» Try it
For this listing, the lines between the one holding "Viewport: 661px width, 300px" and the one holding "The width and height of the screenshot is (630, 344).", inclusive, must be set down exactly.

» Excerpted records
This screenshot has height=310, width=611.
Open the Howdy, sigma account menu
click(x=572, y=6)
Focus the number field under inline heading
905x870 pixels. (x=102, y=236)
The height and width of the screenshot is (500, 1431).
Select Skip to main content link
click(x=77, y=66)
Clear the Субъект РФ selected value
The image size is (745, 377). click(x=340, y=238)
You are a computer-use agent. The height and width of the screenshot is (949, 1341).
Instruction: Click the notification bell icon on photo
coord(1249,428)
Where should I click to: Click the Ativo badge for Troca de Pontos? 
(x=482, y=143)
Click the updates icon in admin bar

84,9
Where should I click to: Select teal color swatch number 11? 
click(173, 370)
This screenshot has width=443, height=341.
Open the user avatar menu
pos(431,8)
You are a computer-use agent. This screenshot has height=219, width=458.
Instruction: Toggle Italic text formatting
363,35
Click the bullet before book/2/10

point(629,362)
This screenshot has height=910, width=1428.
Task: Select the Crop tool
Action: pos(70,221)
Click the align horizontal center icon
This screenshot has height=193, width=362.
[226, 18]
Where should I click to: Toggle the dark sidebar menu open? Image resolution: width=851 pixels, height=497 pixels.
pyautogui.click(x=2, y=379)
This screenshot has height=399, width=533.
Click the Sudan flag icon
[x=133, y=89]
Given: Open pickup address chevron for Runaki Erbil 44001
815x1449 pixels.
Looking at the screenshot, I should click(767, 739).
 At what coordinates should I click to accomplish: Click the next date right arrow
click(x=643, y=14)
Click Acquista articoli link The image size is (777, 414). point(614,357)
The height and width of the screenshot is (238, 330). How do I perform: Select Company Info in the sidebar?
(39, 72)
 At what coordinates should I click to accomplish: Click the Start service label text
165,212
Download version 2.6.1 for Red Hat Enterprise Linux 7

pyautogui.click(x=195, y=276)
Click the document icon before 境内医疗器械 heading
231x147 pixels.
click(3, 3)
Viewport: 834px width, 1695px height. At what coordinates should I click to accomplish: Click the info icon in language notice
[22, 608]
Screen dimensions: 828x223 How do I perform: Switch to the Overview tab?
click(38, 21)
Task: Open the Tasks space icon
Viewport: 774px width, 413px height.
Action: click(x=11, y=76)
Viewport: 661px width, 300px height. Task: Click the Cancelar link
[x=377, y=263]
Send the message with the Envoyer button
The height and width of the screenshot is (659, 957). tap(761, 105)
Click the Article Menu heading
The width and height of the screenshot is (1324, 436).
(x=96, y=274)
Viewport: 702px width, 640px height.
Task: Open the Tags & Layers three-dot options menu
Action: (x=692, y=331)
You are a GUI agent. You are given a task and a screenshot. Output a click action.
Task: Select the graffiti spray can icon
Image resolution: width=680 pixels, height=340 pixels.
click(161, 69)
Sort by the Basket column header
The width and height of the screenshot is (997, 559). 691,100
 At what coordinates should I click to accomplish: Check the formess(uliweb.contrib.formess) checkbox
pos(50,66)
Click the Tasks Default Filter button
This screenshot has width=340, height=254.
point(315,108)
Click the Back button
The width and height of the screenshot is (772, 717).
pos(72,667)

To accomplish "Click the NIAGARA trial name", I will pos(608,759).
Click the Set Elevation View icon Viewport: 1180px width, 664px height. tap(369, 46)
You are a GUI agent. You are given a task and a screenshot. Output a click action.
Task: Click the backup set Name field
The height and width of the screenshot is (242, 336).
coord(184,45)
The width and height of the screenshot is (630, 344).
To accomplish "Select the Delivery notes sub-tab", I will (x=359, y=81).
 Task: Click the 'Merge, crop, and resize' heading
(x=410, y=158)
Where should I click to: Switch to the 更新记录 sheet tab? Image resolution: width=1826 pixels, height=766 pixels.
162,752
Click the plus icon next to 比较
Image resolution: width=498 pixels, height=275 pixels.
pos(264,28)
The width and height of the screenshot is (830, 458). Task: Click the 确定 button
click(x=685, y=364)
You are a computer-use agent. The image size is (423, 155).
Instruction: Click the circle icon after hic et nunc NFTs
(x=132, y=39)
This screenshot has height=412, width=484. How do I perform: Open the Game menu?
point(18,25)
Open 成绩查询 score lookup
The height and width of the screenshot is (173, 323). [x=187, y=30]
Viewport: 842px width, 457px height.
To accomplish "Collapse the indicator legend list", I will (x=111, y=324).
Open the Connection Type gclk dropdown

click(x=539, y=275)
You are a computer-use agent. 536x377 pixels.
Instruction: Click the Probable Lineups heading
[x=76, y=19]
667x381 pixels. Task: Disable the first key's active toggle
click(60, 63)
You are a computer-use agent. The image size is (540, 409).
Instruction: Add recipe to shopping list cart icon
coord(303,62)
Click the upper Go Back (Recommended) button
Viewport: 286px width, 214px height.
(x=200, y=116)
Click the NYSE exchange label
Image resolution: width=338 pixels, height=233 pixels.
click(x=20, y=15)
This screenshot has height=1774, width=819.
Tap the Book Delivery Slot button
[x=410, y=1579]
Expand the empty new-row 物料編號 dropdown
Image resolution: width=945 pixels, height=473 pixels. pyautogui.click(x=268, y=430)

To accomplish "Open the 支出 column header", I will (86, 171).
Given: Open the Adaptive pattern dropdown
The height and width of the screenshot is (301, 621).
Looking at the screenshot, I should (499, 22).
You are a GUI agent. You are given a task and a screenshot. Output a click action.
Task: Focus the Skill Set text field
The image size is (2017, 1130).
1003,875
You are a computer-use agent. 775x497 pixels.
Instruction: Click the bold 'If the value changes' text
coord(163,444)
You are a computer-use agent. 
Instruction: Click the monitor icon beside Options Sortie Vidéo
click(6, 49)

» Response area
Viewport: 661px width, 300px height. Task: Click the Cancelar link
[x=377, y=263]
Send the message with the Envoyer button
The height and width of the screenshot is (659, 957). tap(761, 105)
Click the Article Menu heading
The width and height of the screenshot is (1324, 436).
(x=96, y=274)
Viewport: 702px width, 640px height.
Task: Open the Tags & Layers three-dot options menu
Action: (x=692, y=331)
You are a GUI agent. You are given a task and a screenshot. Output a click action.
Task: Select the graffiti spray can icon
Image resolution: width=680 pixels, height=340 pixels.
click(161, 69)
Sort by the Basket column header
The width and height of the screenshot is (997, 559). 691,100
 At what coordinates should I click to accomplish: Check the formess(uliweb.contrib.formess) checkbox
pos(50,66)
Click the Tasks Default Filter button
This screenshot has width=340, height=254.
point(315,108)
Click the Back button
The width and height of the screenshot is (772, 717).
pos(72,667)

To accomplish "Click the NIAGARA trial name", I will pos(608,759).
Click the Set Elevation View icon Viewport: 1180px width, 664px height. tap(369, 46)
You are a GUI agent. You are given a task and a screenshot. Output a click action.
Task: Click the backup set Name field
The height and width of the screenshot is (242, 336).
coord(184,45)
The width and height of the screenshot is (630, 344).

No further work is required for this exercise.